▶ **PROBLEM DETAILS**
Output all the entries below. Each must match exactly.

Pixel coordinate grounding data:
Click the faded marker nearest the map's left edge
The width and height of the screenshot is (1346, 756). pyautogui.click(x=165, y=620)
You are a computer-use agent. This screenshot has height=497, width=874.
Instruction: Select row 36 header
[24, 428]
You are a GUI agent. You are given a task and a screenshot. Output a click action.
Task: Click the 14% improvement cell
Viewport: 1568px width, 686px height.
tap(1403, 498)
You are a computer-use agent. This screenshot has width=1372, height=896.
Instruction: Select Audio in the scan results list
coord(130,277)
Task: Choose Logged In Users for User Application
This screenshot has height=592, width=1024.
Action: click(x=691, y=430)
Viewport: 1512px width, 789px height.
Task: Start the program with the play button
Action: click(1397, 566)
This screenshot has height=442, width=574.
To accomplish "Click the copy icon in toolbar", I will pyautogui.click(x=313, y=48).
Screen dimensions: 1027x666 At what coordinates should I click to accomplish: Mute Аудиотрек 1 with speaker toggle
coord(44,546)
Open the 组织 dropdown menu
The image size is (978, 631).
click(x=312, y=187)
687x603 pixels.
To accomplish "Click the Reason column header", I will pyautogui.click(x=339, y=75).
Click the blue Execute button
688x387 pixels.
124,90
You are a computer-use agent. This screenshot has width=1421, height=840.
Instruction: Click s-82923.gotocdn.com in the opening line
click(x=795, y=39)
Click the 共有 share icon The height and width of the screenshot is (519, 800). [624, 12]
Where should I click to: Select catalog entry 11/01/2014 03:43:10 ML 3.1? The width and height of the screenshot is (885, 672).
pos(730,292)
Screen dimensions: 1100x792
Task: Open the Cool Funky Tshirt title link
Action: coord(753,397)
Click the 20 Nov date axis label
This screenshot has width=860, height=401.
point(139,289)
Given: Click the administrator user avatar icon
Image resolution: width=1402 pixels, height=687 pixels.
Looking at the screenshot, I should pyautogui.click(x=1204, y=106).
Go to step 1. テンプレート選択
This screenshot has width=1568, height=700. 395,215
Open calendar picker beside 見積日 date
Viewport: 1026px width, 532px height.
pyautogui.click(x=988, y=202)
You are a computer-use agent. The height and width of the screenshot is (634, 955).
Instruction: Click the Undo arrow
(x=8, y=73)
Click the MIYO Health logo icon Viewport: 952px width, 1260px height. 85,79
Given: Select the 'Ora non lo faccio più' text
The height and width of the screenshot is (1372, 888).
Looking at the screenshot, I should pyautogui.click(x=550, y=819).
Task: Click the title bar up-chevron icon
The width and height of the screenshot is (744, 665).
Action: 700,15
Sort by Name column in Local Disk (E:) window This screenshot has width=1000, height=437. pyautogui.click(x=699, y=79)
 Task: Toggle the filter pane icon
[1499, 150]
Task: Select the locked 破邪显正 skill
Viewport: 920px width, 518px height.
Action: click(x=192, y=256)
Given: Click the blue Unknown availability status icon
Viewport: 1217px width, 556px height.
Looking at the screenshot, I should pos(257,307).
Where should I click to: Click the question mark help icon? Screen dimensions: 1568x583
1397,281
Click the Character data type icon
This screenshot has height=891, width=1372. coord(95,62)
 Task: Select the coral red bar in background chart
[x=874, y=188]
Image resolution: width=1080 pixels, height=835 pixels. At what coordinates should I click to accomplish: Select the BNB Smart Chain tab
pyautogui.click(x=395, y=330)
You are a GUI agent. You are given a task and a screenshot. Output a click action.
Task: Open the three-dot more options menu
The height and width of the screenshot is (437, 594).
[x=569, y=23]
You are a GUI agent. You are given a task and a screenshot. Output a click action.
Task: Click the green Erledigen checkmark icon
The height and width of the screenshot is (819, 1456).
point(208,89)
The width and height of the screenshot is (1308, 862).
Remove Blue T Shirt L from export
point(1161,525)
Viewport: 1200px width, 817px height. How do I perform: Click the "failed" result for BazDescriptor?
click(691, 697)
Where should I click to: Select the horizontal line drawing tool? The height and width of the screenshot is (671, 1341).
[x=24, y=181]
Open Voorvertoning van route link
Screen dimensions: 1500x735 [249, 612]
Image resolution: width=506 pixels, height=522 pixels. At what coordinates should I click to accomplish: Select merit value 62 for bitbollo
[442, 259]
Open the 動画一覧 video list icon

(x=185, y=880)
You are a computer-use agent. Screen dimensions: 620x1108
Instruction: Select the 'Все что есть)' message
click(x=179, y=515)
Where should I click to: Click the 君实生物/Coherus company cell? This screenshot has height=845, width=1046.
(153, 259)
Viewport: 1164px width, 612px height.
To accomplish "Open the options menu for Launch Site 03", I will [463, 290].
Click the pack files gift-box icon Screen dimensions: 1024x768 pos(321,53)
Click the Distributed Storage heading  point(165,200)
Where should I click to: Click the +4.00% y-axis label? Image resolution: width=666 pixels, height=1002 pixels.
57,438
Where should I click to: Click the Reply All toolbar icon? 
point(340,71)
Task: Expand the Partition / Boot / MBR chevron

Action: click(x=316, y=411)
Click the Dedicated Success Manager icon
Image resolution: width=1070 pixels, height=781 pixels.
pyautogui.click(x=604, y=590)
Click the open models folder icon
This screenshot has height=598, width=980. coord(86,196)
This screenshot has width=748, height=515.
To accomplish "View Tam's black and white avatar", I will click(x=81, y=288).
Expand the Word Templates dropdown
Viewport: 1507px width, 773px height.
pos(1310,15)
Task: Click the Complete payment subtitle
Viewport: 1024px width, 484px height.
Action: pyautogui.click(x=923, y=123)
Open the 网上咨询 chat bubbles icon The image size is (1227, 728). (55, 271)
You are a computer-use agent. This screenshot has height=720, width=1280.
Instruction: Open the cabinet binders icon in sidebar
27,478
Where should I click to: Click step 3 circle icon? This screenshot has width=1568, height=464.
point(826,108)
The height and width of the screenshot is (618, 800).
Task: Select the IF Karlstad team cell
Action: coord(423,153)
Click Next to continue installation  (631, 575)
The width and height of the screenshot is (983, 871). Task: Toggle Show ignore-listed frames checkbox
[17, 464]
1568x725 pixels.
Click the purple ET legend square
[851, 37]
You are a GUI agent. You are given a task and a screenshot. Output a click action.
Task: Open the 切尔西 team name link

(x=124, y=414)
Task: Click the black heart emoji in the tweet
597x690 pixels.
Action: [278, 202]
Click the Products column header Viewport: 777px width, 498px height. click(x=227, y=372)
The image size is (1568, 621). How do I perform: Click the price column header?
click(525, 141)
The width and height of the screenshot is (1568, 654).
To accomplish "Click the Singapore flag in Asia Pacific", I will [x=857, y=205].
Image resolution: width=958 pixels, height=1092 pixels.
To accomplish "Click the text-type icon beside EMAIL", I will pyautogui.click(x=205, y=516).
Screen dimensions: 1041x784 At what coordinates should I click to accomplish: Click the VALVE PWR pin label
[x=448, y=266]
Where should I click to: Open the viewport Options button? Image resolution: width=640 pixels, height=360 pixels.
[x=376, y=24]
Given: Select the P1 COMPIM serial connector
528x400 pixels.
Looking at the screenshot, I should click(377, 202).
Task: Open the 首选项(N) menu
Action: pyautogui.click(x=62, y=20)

▶ **PROBLEM SOLUTION**
Click the faded marker nearest the map's left edge
The width and height of the screenshot is (1346, 756). pyautogui.click(x=165, y=620)
You are a computer-use agent. This screenshot has height=497, width=874.
Instruction: Select row 36 header
[24, 428]
You are a GUI agent. You are given a task and a screenshot. Output a click action.
Task: Click the 14% improvement cell
Viewport: 1568px width, 686px height.
tap(1403, 498)
You are a computer-use agent. This screenshot has width=1372, height=896.
Instruction: Select Audio in the scan results list
coord(130,277)
Task: Choose Logged In Users for User Application
This screenshot has height=592, width=1024.
Action: click(x=691, y=430)
Viewport: 1512px width, 789px height.
Task: Start the program with the play button
Action: click(1397, 566)
This screenshot has height=442, width=574.
To accomplish "Click the copy icon in toolbar", I will pyautogui.click(x=313, y=48).
Screen dimensions: 1027x666 At what coordinates should I click to accomplish: Mute Аудиотрек 1 with speaker toggle
coord(44,546)
Open the 组织 dropdown menu
The image size is (978, 631).
click(x=312, y=187)
687x603 pixels.
To accomplish "Click the Reason column header", I will pyautogui.click(x=339, y=75).
Click the blue Execute button
688x387 pixels.
124,90
You are a computer-use agent. This screenshot has width=1421, height=840.
Instruction: Click s-82923.gotocdn.com in the opening line
click(x=795, y=39)
Click the 共有 share icon The height and width of the screenshot is (519, 800). [624, 12]
Where should I click to: Select catalog entry 11/01/2014 03:43:10 ML 3.1? The width and height of the screenshot is (885, 672).
pos(730,292)
Screen dimensions: 1100x792
Task: Open the Cool Funky Tshirt title link
Action: coord(753,397)
Click the 20 Nov date axis label
This screenshot has width=860, height=401.
point(139,289)
Given: Click the administrator user avatar icon
Image resolution: width=1402 pixels, height=687 pixels.
Looking at the screenshot, I should pyautogui.click(x=1204, y=106).
Go to step 1. テンプレート選択
This screenshot has width=1568, height=700. 395,215
Open calendar picker beside 見積日 date
Viewport: 1026px width, 532px height.
pyautogui.click(x=988, y=202)
You are a computer-use agent. The height and width of the screenshot is (634, 955).
Instruction: Click the Undo arrow
(x=8, y=73)
Click the MIYO Health logo icon Viewport: 952px width, 1260px height. 85,79
Given: Select the 'Ora non lo faccio più' text
The height and width of the screenshot is (1372, 888).
Looking at the screenshot, I should pyautogui.click(x=550, y=819).
Task: Click the title bar up-chevron icon
The width and height of the screenshot is (744, 665).
Action: 700,15
Sort by Name column in Local Disk (E:) window This screenshot has width=1000, height=437. pyautogui.click(x=699, y=79)
 Task: Toggle the filter pane icon
[1499, 150]
Task: Select the locked 破邪显正 skill
Viewport: 920px width, 518px height.
Action: click(x=192, y=256)
Given: Click the blue Unknown availability status icon
Viewport: 1217px width, 556px height.
Looking at the screenshot, I should pos(257,307).
Where should I click to: Click the question mark help icon? Screen dimensions: 1568x583
1397,281
Click the Character data type icon
This screenshot has height=891, width=1372. coord(95,62)
 Task: Select the coral red bar in background chart
[x=874, y=188]
Image resolution: width=1080 pixels, height=835 pixels. At what coordinates should I click to accomplish: Select the BNB Smart Chain tab
pyautogui.click(x=395, y=330)
You are a GUI agent. You are given a task and a screenshot. Output a click action.
Task: Open the three-dot more options menu
The height and width of the screenshot is (437, 594).
[x=569, y=23]
You are a GUI agent. You are given a task and a screenshot. Output a click action.
Task: Click the green Erledigen checkmark icon
The height and width of the screenshot is (819, 1456).
point(208,89)
The width and height of the screenshot is (1308, 862).
Remove Blue T Shirt L from export
point(1161,525)
Viewport: 1200px width, 817px height. How do I perform: Click the "failed" result for BazDescriptor?
click(691, 697)
Where should I click to: Select the horizontal line drawing tool? The height and width of the screenshot is (671, 1341).
[x=24, y=181]
Open Voorvertoning van route link
Screen dimensions: 1500x735 [249, 612]
Image resolution: width=506 pixels, height=522 pixels. At what coordinates should I click to accomplish: Select merit value 62 for bitbollo
[442, 259]
Open the 動画一覧 video list icon

(x=185, y=880)
You are a computer-use agent. Screen dimensions: 620x1108
Instruction: Select the 'Все что есть)' message
click(x=179, y=515)
Where should I click to: Click the 君实生物/Coherus company cell? This screenshot has height=845, width=1046.
(153, 259)
Viewport: 1164px width, 612px height.
To accomplish "Open the options menu for Launch Site 03", I will [463, 290].
Click the pack files gift-box icon Screen dimensions: 1024x768 pos(321,53)
Click the Distributed Storage heading  point(165,200)
Where should I click to: Click the +4.00% y-axis label? Image resolution: width=666 pixels, height=1002 pixels.
57,438
Where should I click to: Click the Reply All toolbar icon? 
point(340,71)
Task: Expand the Partition / Boot / MBR chevron

Action: click(x=316, y=411)
Click the Dedicated Success Manager icon
Image resolution: width=1070 pixels, height=781 pixels.
pyautogui.click(x=604, y=590)
Click the open models folder icon
This screenshot has height=598, width=980. coord(86,196)
This screenshot has width=748, height=515.
To accomplish "View Tam's black and white avatar", I will click(x=81, y=288).
Expand the Word Templates dropdown
Viewport: 1507px width, 773px height.
pos(1310,15)
Task: Click the Complete payment subtitle
Viewport: 1024px width, 484px height.
Action: pyautogui.click(x=923, y=123)
Open the 网上咨询 chat bubbles icon The image size is (1227, 728). (55, 271)
You are a computer-use agent. This screenshot has height=720, width=1280.
Instruction: Open the cabinet binders icon in sidebar
27,478
Where should I click to: Click step 3 circle icon? This screenshot has width=1568, height=464.
point(826,108)
The height and width of the screenshot is (618, 800).
Task: Select the IF Karlstad team cell
Action: coord(423,153)
Click Next to continue installation  (631, 575)
The width and height of the screenshot is (983, 871). Task: Toggle Show ignore-listed frames checkbox
[17, 464]
1568x725 pixels.
Click the purple ET legend square
[851, 37]
You are a GUI agent. You are given a task and a screenshot. Output a click action.
Task: Open the 切尔西 team name link

(x=124, y=414)
Task: Click the black heart emoji in the tweet
597x690 pixels.
Action: [278, 202]
Click the Products column header Viewport: 777px width, 498px height. click(x=227, y=372)
The image size is (1568, 621). How do I perform: Click the price column header?
click(525, 141)
The width and height of the screenshot is (1568, 654).
To accomplish "Click the Singapore flag in Asia Pacific", I will [x=857, y=205].
Image resolution: width=958 pixels, height=1092 pixels.
To accomplish "Click the text-type icon beside EMAIL", I will pyautogui.click(x=205, y=516).
Screen dimensions: 1041x784 At what coordinates should I click to accomplish: Click the VALVE PWR pin label
[x=448, y=266]
Where should I click to: Open the viewport Options button? Image resolution: width=640 pixels, height=360 pixels.
[x=376, y=24]
Given: Select the P1 COMPIM serial connector
528x400 pixels.
Looking at the screenshot, I should click(377, 202).
Task: Open the 首选项(N) menu
Action: pyautogui.click(x=62, y=20)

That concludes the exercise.